El clima en Túnez

Tunez

Siempre que viajamos a un país extranjero, una de las primeras cosas a tener en cuenta es siempre el clima con el que nos vamos a encontrar. Un dato decisivo si tenemos pensado irnos a zonas en las que nos podemos encontrar con temperaturas extremas.

En el caso de Túnez, un 40% del país está bañado por las aguas del Mediterráneo, lo que hace que el norte goce de este tipo de clima, que viene caracterizado por los veranos cálidos y secos (junio-agosto) y por los inviernos templados y lluviosos (diciembre-febrero).

En este sentido, las altas temperaturas que pueden alcanzarse dentro de sus fronteras llegan a superar los 32ªC y, aunque en las montañas pueda nevar de manera ocasional, lo cierto es que según nos vamos adentrando en el país el ambiente se va volviendo mucho más asfixiante.

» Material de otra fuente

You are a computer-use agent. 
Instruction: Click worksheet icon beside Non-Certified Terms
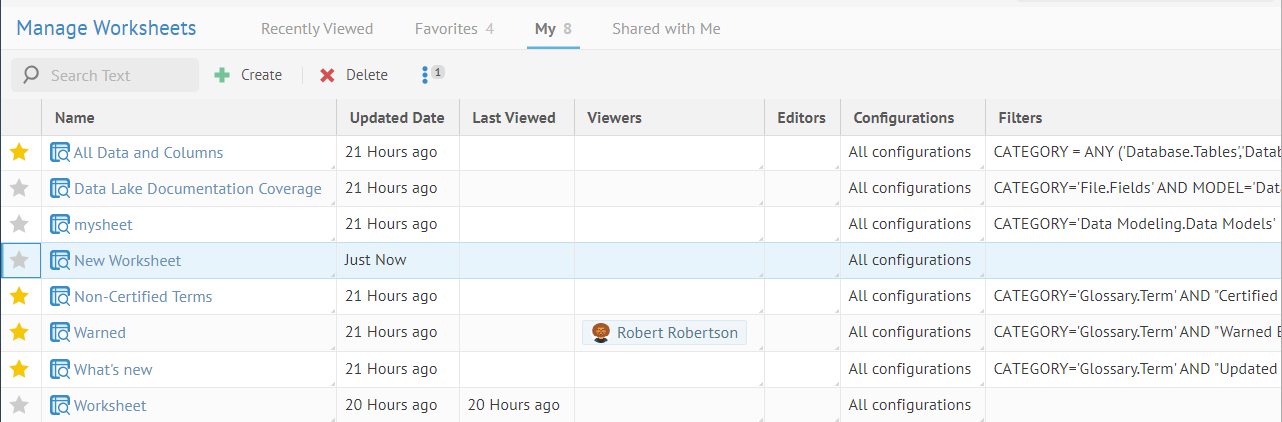point(60,297)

Por lo que respecta a las precipitaciones, su nivel anual varía entre los 1.000 mm en el norte y los 150 mm en el sur, aunque bien es verdad que en la zona del desierto del Sáhara puede no llover durante años enteros. A su vez, son las lluvias las que van dictando la diferente topografía que podemos encontrarnos a lo largo y ancho del país: por ejemplo, son las montañas de Kroumirie, en el Noroeste, las que reciben la mayor cantidad de lluvia, por lo que en consecuencia se hayan más densamente arboladas, sobre todo de encinas y de alcornoques de hoja perenne. Otra de las estampas típicas son los árboles de fresas.

Por su parte, has de saber que las pequeñas llanuras del Tell albergan pequeñas concentraciones de pino, mientras que el último rastro de sabana presaharaniana se encuentra en el Parque Nacional de Bou Hedma. Mucho más al sur es cuando la vegetación comienza a desaparecer y cede paso al desierto, mostrándonos esporádicos oasis.